- Exercise goal: Repeat back the entries that follow, keeping every word as it is.
(Task inputs begins)
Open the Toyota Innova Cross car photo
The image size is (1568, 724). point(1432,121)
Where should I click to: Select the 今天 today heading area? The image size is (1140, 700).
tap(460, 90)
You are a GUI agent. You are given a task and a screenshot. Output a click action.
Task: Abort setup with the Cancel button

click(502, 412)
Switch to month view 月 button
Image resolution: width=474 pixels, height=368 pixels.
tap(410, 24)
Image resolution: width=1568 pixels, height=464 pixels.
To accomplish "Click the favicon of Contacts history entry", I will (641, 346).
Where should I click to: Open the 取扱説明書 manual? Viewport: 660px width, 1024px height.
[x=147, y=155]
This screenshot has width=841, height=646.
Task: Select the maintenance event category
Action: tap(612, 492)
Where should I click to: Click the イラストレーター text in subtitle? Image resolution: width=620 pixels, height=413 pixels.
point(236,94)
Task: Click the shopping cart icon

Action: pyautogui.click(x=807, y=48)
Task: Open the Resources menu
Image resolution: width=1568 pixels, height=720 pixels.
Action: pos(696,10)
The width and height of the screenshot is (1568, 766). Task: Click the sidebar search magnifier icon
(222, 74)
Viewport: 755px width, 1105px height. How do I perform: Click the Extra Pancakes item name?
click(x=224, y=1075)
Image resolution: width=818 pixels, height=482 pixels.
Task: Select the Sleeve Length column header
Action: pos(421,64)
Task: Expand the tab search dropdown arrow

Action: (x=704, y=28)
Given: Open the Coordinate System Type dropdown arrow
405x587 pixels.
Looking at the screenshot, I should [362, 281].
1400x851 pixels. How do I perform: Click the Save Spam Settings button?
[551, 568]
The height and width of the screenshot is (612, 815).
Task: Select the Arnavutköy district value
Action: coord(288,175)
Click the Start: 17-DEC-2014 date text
(Task inputs ends)
- Written reply:
Open the Toyota Innova Cross car photo
The image size is (1568, 724). point(1432,121)
Where should I click to: Select the 今天 today heading area? The image size is (1140, 700).
tap(460, 90)
You are a GUI agent. You are given a task and a screenshot. Output a click action.
Task: Abort setup with the Cancel button

click(502, 412)
Switch to month view 月 button
Image resolution: width=474 pixels, height=368 pixels.
tap(410, 24)
Image resolution: width=1568 pixels, height=464 pixels.
To accomplish "Click the favicon of Contacts history entry", I will (641, 346).
Where should I click to: Open the 取扱説明書 manual? Viewport: 660px width, 1024px height.
[x=147, y=155]
This screenshot has width=841, height=646.
Task: Select the maintenance event category
Action: tap(612, 492)
Where should I click to: Click the イラストレーター text in subtitle? Image resolution: width=620 pixels, height=413 pixels.
point(236,94)
Task: Click the shopping cart icon

Action: pyautogui.click(x=807, y=48)
Task: Open the Resources menu
Image resolution: width=1568 pixels, height=720 pixels.
Action: pos(696,10)
The width and height of the screenshot is (1568, 766). Task: Click the sidebar search magnifier icon
(222, 74)
Viewport: 755px width, 1105px height. How do I perform: Click the Extra Pancakes item name?
click(x=224, y=1075)
Image resolution: width=818 pixels, height=482 pixels.
Task: Select the Sleeve Length column header
Action: pos(421,64)
Task: Expand the tab search dropdown arrow

Action: (x=704, y=28)
Given: Open the Coordinate System Type dropdown arrow
405x587 pixels.
Looking at the screenshot, I should [362, 281].
1400x851 pixels. How do I perform: Click the Save Spam Settings button?
[551, 568]
The height and width of the screenshot is (612, 815).
Task: Select the Arnavutköy district value
Action: coord(288,175)
Click the Start: 17-DEC-2014 date text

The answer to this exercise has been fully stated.